Rather, the html code of an embed link connects to an external website’s server and requests that the server begin streaming a particular video or audio file. Because the code of an embed link does not copy or download files, it is—in a legal sense—virtually indistinguishable from the in-line links that are used all over the web. No copy of the content is being stored on your server (only the HTML code for the embedded video is stored). The video stays on and is streamed from the external website’s servers. YouTube’s standard license, for example, requires you to use a link or embed the code for the videos on its servers. Copying or redistributing the content is a violation of the license.

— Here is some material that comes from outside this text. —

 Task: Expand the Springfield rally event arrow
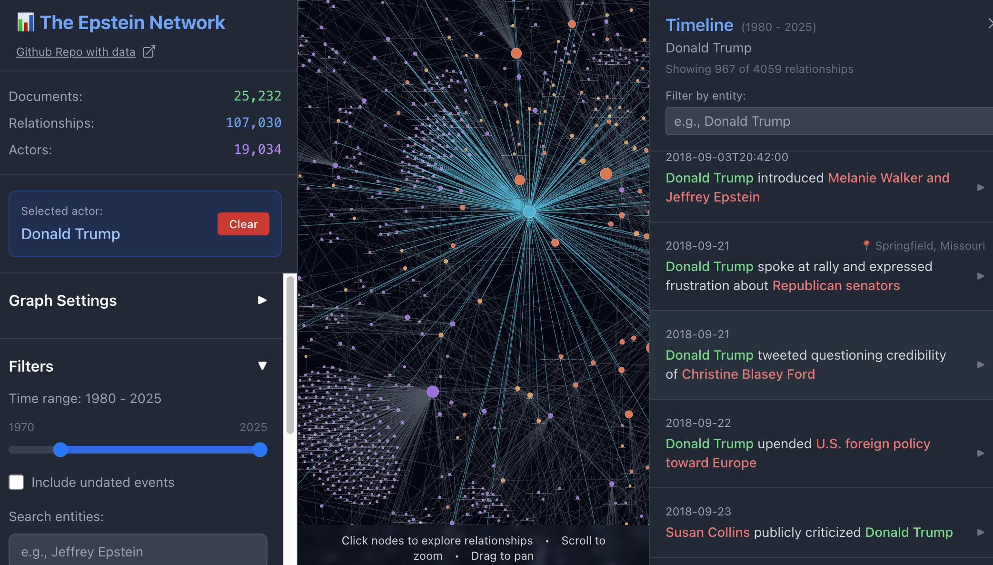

Section 106(3) [of the Copyright Act] provides that the owner of a copyright has the exclusive right to “distribute copies or phonorecords of the copyrighted work to the public by sale or other transfer of ownership, or by rental, lease, or lending.” Under the Copyright Act, “A distribution of a copyrighted work requires an actual dissemination of copies.” Perfect 10 v. Google, Inc., 416 F.Supp.2d 828, 844 (C.D.Cal.2006) (internal quotations omitted) (“Perfect 10 I” ), aff’d in relevant part sub nom. Perfect 10 v. Amazon.com, Inc., 508 F.3d 1146 (9th Cir.2007) (“Perfect 10 II” ); see also Arista Records, Inc. v. Mp3Board, Inc., No. 00 CIV. 4660(SHS), 2002 WL 1997918, at *4 (S.D.N.Y. Aug.29, 2002). In the internet context, this means a “transfer of a file from one computer to another.” Google, Inc. [sic], 416 F.Supp.2d at 844; Perfect 10 II, 508 F.3d at 1162 (“It is the website publisher’s computer that distributes copies of the images by transmitting the photographic image electronically to the user’s computer.”).
Because the actual transfer of a file between computers must occur, merely providing a “link” to a site containing copyrighted material does not constitute direct infringement of a holder’s distribution right. See id.; see also Arista Records, Inc. v. MP3Board, Inc., No. 00 CIV. 4660, 2002 WL 1997918, at *4 (S.D.N.Y. Aug.29, 2002) (linking to content does not implicate distribution right and thus, does not give rise to liability for direct copyright infringement); In re Aimster Copyright Litig., 334 F.3d 643, 646–47 (7th Cir.2003); Ticketmaster Corp. v. Tickets.Com, Inc., No. CV 99–7654 HLH (BQRX), 2000 WL 525390, at *2 (C.D.Cal. Mar.27, 2000); Online Policy Grp. v. Diebold, Inc., 337 F.Supp.2d 1195, 1202 (N.D.Cal.2004) (“Although hyperlinking per se does not constitute direct copyright infringement because there is no copying, in some instances there may be a tenable claim of contributory infringement or vicarious liability.”) (internal citation omitted).
MyPlayCity, Inc. v. Conduit Ltd., No. 10 CIV. 1615 CM, 2012 WL 1107648, at *12 (S.D.N.Y. Mar. 30, 2012) adhered to on reconsideration, No. 10 CIV. 1615 CM, 2012 WL 2929392 (S.D.N.Y. July 18, 2012).